01-11-2019 02:28 AM - edited 01-11-2019 02:30 AM
My project consists of a top function that calls a number of sub-functions as a stream under dataflow.
each sub-function represents a computation block that performs a certain task. I also have DMA for input and output in order to convert axilite (memory mapped) to axi stream and vice versa.
It looks something like :
TOP : [MM2S --> StreamBlock 1 --> StreamBlock 2 --> ... --> StreamBlock n --> S2MM]
Each time, I have to wait for the data to pass through the whole stream before the next input can be applied.
I would like to speed up the stream by making use of ap_ctrl_chain, so that whenever a block is done processing, a flag signal is sent out.
Thank you so much !
01-14-2019 09:29 AM
The dataflow directive should be telling the synthesizer to pipeline the sub-functions, and it's my understanding that it does this by inferring the ap_ctrl_chain directive on those sub-functions. So you shouldn't have to do this explicitly..
But there does seem to be some reason why HLS couldn't pipeline the dataflow region. Are there any dataflow warnings in the console? Can you use the dataflow viewer and the information in UG902 to debug why your functions aren't being pipelined?
01-14-2019 12:26 PM
Thank you for your answer !
First of all, I noticed that when I add the directives of :
#pragma HLS interface ap_ctrl_chain port=return bundle=CRTL_BUS
then the protocol of the following RTL Ports is changed from ap_ctrl_hs to ap_ctrl_chain for every sub-function (saw it in synthesis report) :
ap_clk, ap_rst, ap_start, start_full_n, ap_ready, ap_done, ap_continue, ap_idle, start_out, start_write .
Secondly, the only thing I got in the log is that dataflow is applied to the top function, and that the process function(s) were detected/extracted. Looks like it is applied correctly.
But this means that the sub-functions are pipelined with each others, but not the whole design for the input. Please let me explain by the following example:
A top-level function takes an image as input and does some image processing on it, by calling 10 sub-functions.
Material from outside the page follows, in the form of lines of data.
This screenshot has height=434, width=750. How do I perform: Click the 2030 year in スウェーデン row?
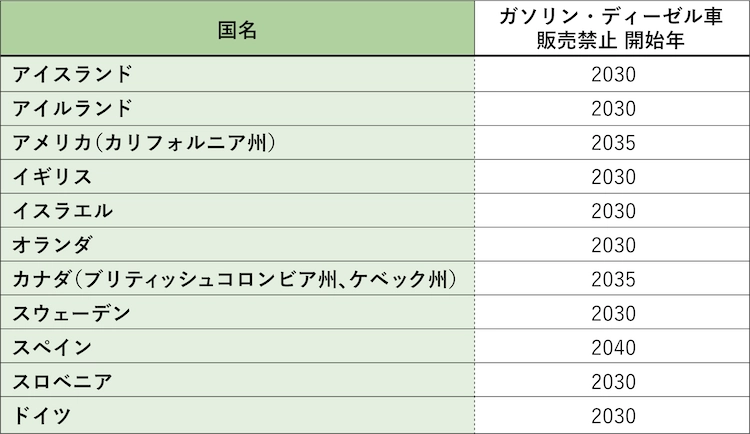pos(613,313)
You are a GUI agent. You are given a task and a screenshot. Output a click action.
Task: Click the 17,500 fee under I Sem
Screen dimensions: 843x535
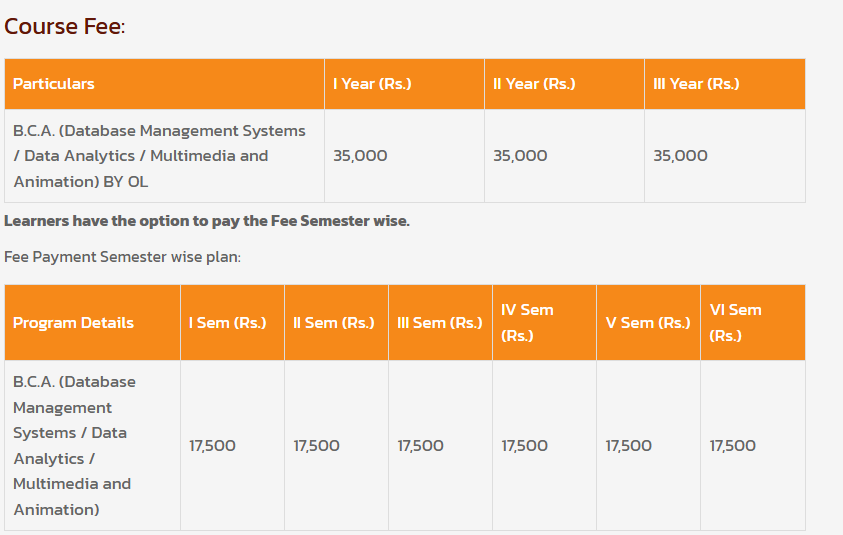point(212,446)
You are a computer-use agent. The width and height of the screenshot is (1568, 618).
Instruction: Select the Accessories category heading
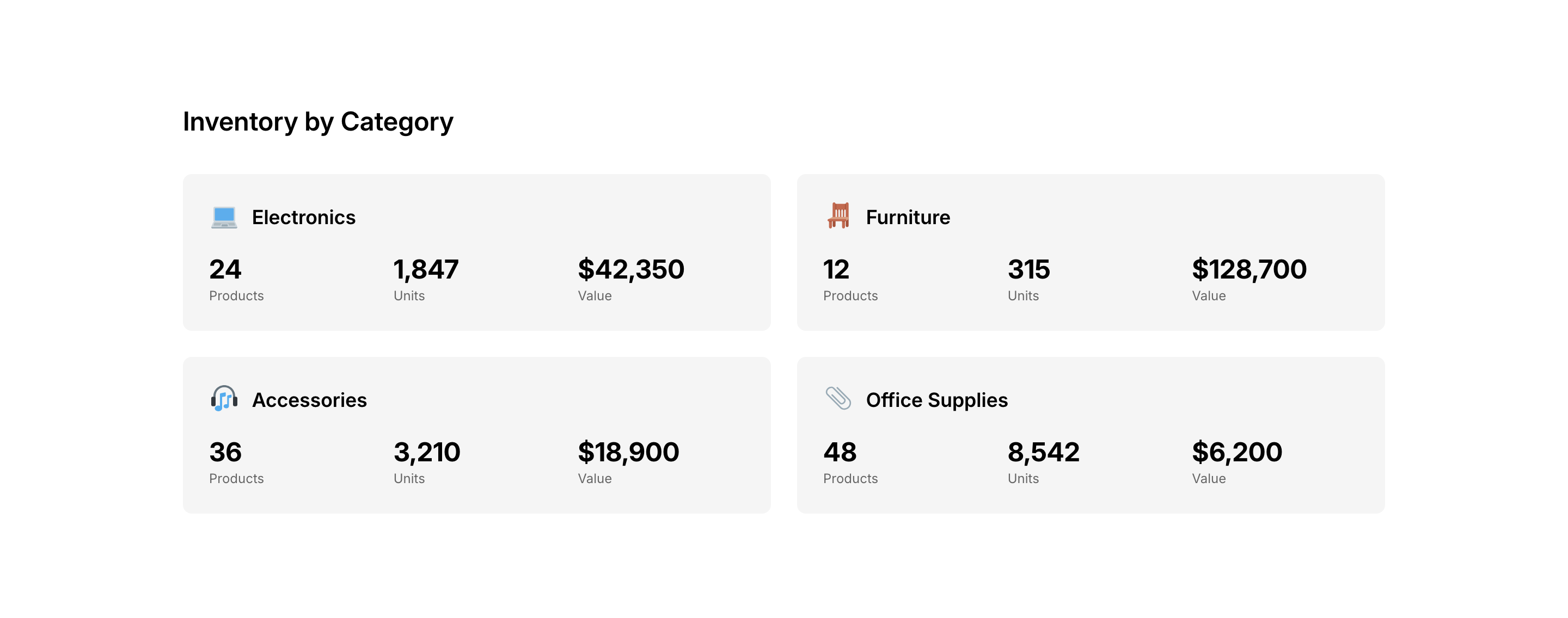(309, 400)
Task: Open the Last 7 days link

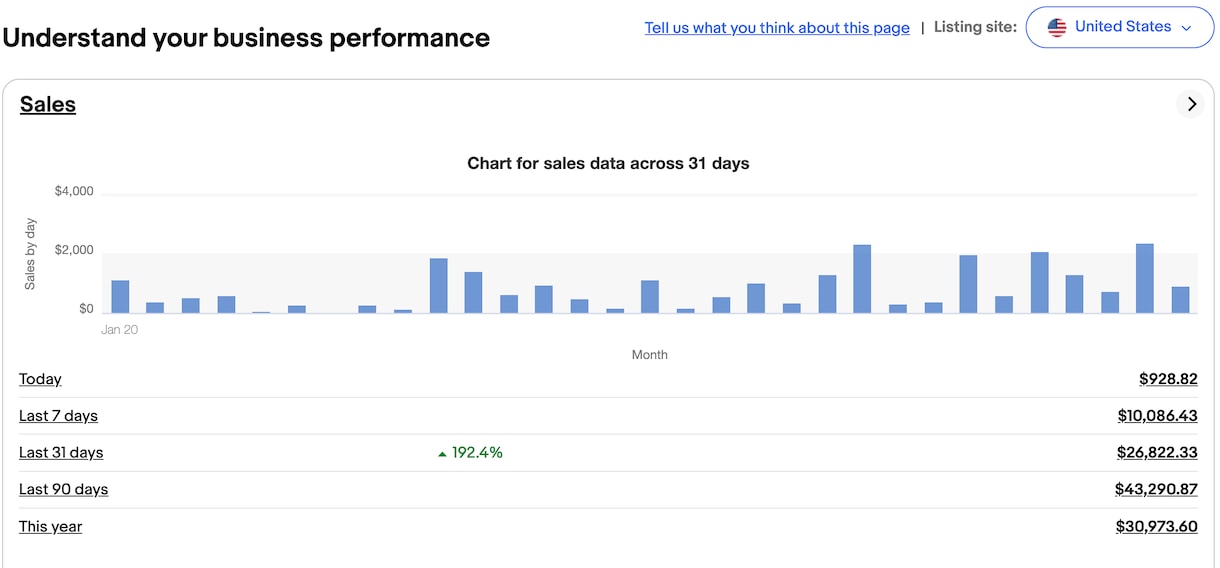Action: (58, 416)
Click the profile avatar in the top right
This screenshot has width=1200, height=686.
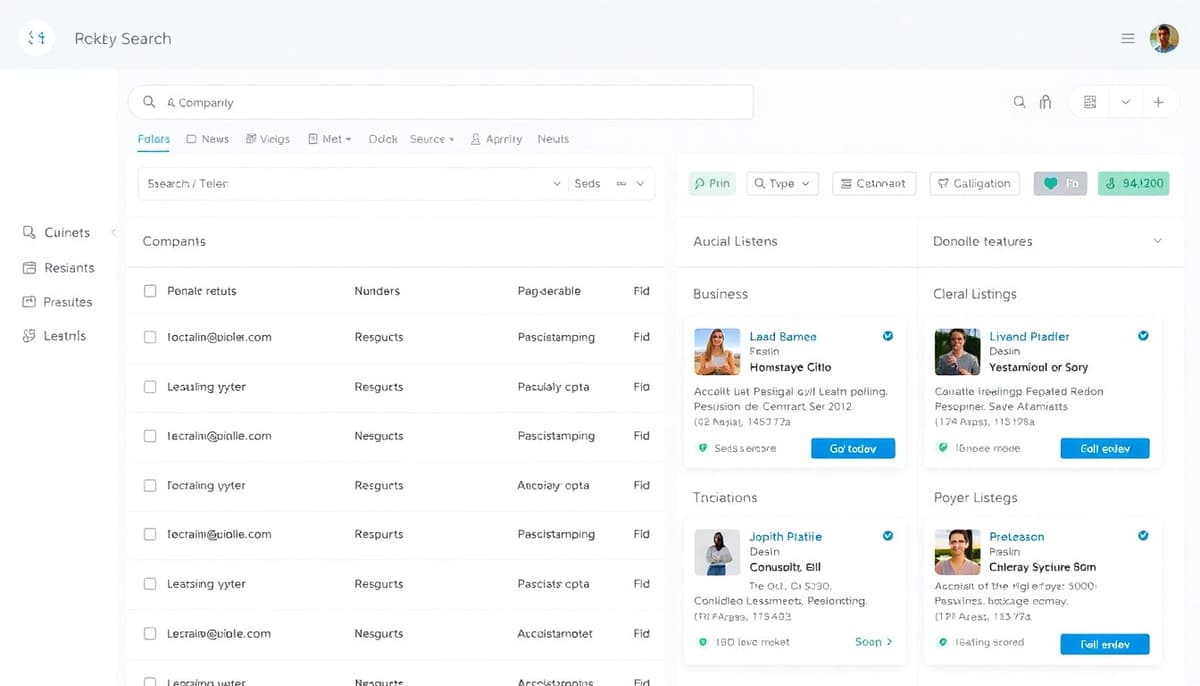pyautogui.click(x=1164, y=38)
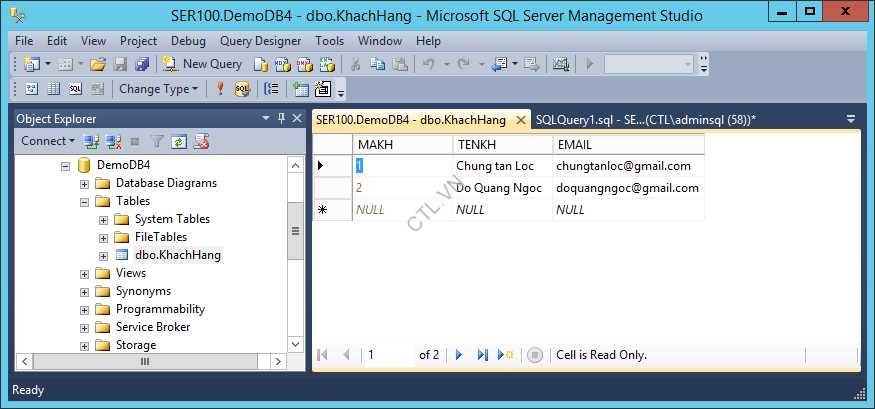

These 10 functions are pipelined with each others, and this is good.
But what I would like to do is to be able to feed the top-level function with a 2nd image even before the 1st image is done processing, because the first part of the top pipeline is empty (i.e. done processing the 1st image). say only 4 sub-functions are left for the 1st image, while the other 6 sub-functions are actually idle.
Even I don't know how to feed the 2nd image as input before the top-function call from PS returns.
How to utilize the idle sub-functions for the next input? and how to call the PL correctly from the PS ?
Sorry for long explanation, I hope you got my point :)
Thank you so much !